---------- Material for this task ----------

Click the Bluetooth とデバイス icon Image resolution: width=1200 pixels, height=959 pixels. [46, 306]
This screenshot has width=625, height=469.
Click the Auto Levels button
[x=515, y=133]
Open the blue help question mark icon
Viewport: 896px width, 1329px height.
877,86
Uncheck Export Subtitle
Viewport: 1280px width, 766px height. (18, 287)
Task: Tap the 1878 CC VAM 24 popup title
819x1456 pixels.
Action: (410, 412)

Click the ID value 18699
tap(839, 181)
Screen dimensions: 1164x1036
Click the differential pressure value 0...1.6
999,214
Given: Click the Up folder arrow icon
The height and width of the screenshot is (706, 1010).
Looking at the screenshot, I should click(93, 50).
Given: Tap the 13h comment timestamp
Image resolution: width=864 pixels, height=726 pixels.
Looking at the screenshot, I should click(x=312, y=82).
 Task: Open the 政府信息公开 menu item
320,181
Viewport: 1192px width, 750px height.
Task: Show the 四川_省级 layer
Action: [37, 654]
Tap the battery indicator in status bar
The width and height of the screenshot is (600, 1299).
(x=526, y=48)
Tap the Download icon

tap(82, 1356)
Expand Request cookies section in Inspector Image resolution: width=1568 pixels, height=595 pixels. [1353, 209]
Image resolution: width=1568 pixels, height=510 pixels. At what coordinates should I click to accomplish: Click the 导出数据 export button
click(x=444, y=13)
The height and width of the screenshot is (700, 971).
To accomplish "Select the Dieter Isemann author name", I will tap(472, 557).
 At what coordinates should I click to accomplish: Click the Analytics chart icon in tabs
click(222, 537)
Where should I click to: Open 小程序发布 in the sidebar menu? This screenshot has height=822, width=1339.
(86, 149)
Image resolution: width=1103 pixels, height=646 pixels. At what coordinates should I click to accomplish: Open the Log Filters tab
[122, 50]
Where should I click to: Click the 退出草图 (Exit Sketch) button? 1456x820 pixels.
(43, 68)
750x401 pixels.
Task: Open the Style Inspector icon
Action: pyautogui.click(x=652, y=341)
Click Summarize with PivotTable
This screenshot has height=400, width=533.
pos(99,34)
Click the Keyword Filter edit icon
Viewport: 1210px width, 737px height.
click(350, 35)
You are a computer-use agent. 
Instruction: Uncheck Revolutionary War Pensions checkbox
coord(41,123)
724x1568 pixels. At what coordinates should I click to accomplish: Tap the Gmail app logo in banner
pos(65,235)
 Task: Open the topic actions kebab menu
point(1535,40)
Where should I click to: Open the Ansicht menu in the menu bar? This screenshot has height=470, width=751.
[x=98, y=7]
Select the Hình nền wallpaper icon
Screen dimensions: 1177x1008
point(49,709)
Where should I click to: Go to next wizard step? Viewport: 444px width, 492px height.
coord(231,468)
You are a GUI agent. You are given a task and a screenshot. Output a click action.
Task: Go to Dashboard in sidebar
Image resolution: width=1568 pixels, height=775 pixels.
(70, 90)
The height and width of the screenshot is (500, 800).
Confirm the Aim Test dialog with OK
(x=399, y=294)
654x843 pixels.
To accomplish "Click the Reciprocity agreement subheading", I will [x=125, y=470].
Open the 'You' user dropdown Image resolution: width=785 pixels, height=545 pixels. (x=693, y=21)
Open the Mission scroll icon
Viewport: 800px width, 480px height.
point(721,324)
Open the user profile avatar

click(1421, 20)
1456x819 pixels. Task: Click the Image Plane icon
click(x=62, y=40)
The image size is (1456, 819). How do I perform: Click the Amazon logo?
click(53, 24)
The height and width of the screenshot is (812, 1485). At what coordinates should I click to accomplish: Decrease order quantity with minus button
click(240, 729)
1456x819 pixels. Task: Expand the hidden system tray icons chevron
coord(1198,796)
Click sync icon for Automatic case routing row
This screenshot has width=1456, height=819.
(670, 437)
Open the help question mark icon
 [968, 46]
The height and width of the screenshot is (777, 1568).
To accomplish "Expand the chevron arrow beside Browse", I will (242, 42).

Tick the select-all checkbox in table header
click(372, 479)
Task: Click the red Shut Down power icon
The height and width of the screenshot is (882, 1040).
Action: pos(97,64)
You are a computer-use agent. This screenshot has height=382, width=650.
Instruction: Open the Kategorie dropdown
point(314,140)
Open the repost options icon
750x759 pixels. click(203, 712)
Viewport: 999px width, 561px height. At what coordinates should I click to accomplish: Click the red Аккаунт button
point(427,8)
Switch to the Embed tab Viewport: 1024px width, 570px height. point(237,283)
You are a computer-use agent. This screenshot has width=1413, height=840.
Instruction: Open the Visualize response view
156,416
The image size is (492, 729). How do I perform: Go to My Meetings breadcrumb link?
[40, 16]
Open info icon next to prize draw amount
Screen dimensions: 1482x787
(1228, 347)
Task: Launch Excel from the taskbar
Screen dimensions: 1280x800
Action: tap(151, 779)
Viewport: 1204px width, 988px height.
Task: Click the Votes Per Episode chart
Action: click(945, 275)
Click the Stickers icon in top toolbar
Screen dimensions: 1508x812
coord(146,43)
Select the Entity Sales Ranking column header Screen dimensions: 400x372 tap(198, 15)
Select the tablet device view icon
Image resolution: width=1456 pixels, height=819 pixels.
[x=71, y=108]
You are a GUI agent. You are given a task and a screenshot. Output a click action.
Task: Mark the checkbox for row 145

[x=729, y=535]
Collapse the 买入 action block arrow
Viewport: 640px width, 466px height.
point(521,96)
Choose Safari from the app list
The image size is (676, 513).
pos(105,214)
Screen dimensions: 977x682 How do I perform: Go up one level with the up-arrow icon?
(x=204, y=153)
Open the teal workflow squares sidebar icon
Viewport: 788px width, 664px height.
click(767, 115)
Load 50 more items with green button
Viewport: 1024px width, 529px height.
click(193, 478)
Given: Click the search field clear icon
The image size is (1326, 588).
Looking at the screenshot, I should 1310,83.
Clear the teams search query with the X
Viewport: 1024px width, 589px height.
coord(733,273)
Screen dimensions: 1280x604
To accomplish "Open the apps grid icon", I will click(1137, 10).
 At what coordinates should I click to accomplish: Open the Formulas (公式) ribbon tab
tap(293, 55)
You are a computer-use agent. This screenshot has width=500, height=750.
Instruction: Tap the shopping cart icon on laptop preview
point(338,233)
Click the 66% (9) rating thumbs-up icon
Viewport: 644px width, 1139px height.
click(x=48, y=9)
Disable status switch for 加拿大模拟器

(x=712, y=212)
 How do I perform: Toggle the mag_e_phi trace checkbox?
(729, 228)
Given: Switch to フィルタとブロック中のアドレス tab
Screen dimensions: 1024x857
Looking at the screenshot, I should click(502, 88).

----------

▶ **Your instructions**
Please rewrite all the records above, swapping "Auto Levels" for "Auto Contrast" and keeping everything else the same.

▶ **Result for this exercise**
Click the Bluetooth とデバイス icon Image resolution: width=1200 pixels, height=959 pixels. [46, 306]
This screenshot has width=625, height=469.
Click the Auto Contrast button
[x=515, y=133]
Open the blue help question mark icon
Viewport: 896px width, 1329px height.
877,86
Uncheck Export Subtitle
Viewport: 1280px width, 766px height. (18, 287)
Task: Tap the 1878 CC VAM 24 popup title
819x1456 pixels.
Action: (410, 412)

Click the ID value 18699
tap(839, 181)
Screen dimensions: 1164x1036
Click the differential pressure value 0...1.6
999,214
Given: Click the Up folder arrow icon
The height and width of the screenshot is (706, 1010).
Looking at the screenshot, I should click(93, 50).
Given: Tap the 13h comment timestamp
Image resolution: width=864 pixels, height=726 pixels.
Looking at the screenshot, I should click(x=312, y=82).
 Task: Open the 政府信息公开 menu item
320,181
Viewport: 1192px width, 750px height.
Task: Show the 四川_省级 layer
Action: [37, 654]
Tap the battery indicator in status bar
The width and height of the screenshot is (600, 1299).
(x=526, y=48)
Tap the Download icon

tap(82, 1356)
Expand Request cookies section in Inspector Image resolution: width=1568 pixels, height=595 pixels. [1353, 209]
Image resolution: width=1568 pixels, height=510 pixels. At what coordinates should I click to accomplish: Click the 导出数据 export button
click(x=444, y=13)
The height and width of the screenshot is (700, 971).
To accomplish "Select the Dieter Isemann author name", I will tap(472, 557).
 At what coordinates should I click to accomplish: Click the Analytics chart icon in tabs
click(222, 537)
Where should I click to: Open 小程序发布 in the sidebar menu? This screenshot has height=822, width=1339.
(86, 149)
Image resolution: width=1103 pixels, height=646 pixels. At what coordinates should I click to accomplish: Open the Log Filters tab
[122, 50]
Where should I click to: Click the 退出草图 (Exit Sketch) button? 1456x820 pixels.
(43, 68)
750x401 pixels.
Task: Open the Style Inspector icon
Action: pyautogui.click(x=652, y=341)
Click Summarize with PivotTable
This screenshot has height=400, width=533.
pos(99,34)
Click the Keyword Filter edit icon
Viewport: 1210px width, 737px height.
click(350, 35)
You are a computer-use agent. 
Instruction: Uncheck Revolutionary War Pensions checkbox
coord(41,123)
724x1568 pixels. At what coordinates should I click to accomplish: Tap the Gmail app logo in banner
pos(65,235)
 Task: Open the topic actions kebab menu
point(1535,40)
Where should I click to: Open the Ansicht menu in the menu bar? This screenshot has height=470, width=751.
[x=98, y=7]
Select the Hình nền wallpaper icon
Screen dimensions: 1177x1008
point(49,709)
Where should I click to: Go to next wizard step? Viewport: 444px width, 492px height.
coord(231,468)
You are a GUI agent. You are given a task and a screenshot. Output a click action.
Task: Go to Dashboard in sidebar
Image resolution: width=1568 pixels, height=775 pixels.
(70, 90)
The height and width of the screenshot is (500, 800).
Confirm the Aim Test dialog with OK
(x=399, y=294)
654x843 pixels.
To accomplish "Click the Reciprocity agreement subheading", I will [x=125, y=470].
Open the 'You' user dropdown Image resolution: width=785 pixels, height=545 pixels. (x=693, y=21)
Open the Mission scroll icon
Viewport: 800px width, 480px height.
point(721,324)
Open the user profile avatar

click(1421, 20)
1456x819 pixels. Task: Click the Image Plane icon
click(x=62, y=40)
The image size is (1456, 819). How do I perform: Click the Amazon logo?
click(53, 24)
The height and width of the screenshot is (812, 1485). At what coordinates should I click to accomplish: Decrease order quantity with minus button
click(240, 729)
1456x819 pixels. Task: Expand the hidden system tray icons chevron
coord(1198,796)
Click sync icon for Automatic case routing row
This screenshot has width=1456, height=819.
(670, 437)
Open the help question mark icon
 [968, 46]
The height and width of the screenshot is (777, 1568).
To accomplish "Expand the chevron arrow beside Browse", I will (242, 42).

Tick the select-all checkbox in table header
click(372, 479)
Task: Click the red Shut Down power icon
The height and width of the screenshot is (882, 1040).
Action: pos(97,64)
You are a computer-use agent. This screenshot has height=382, width=650.
Instruction: Open the Kategorie dropdown
point(314,140)
Open the repost options icon
750x759 pixels. click(203, 712)
Viewport: 999px width, 561px height. At what coordinates should I click to accomplish: Click the red Аккаунт button
point(427,8)
Switch to the Embed tab Viewport: 1024px width, 570px height. point(237,283)
You are a computer-use agent. This screenshot has width=1413, height=840.
Instruction: Open the Visualize response view
156,416
The image size is (492, 729). How do I perform: Go to My Meetings breadcrumb link?
[40, 16]
Open info icon next to prize draw amount
Screen dimensions: 1482x787
(1228, 347)
Task: Launch Excel from the taskbar
Screen dimensions: 1280x800
Action: tap(151, 779)
Viewport: 1204px width, 988px height.
Task: Click the Votes Per Episode chart
Action: click(945, 275)
Click the Stickers icon in top toolbar
Screen dimensions: 1508x812
coord(146,43)
Select the Entity Sales Ranking column header Screen dimensions: 400x372 tap(198, 15)
Select the tablet device view icon
Image resolution: width=1456 pixels, height=819 pixels.
[x=71, y=108]
You are a GUI agent. You are given a task and a screenshot. Output a click action.
Task: Mark the checkbox for row 145

[x=729, y=535]
Collapse the 买入 action block arrow
Viewport: 640px width, 466px height.
point(521,96)
Choose Safari from the app list
The image size is (676, 513).
pos(105,214)
Screen dimensions: 977x682 How do I perform: Go up one level with the up-arrow icon?
(x=204, y=153)
Open the teal workflow squares sidebar icon
Viewport: 788px width, 664px height.
click(767, 115)
Load 50 more items with green button
Viewport: 1024px width, 529px height.
click(193, 478)
Given: Click the search field clear icon
The image size is (1326, 588).
Looking at the screenshot, I should 1310,83.
Clear the teams search query with the X
Viewport: 1024px width, 589px height.
coord(733,273)
Screen dimensions: 1280x604
To accomplish "Open the apps grid icon", I will click(1137, 10).
 At what coordinates should I click to accomplish: Open the Formulas (公式) ribbon tab
tap(293, 55)
You are a computer-use agent. This screenshot has width=500, height=750.
Instruction: Tap the shopping cart icon on laptop preview
point(338,233)
Click the 66% (9) rating thumbs-up icon
Viewport: 644px width, 1139px height.
click(x=48, y=9)
Disable status switch for 加拿大模拟器

(x=712, y=212)
 How do I perform: Toggle the mag_e_phi trace checkbox?
(729, 228)
Given: Switch to フィルタとブロック中のアドレス tab
Screen dimensions: 1024x857
Looking at the screenshot, I should click(502, 88).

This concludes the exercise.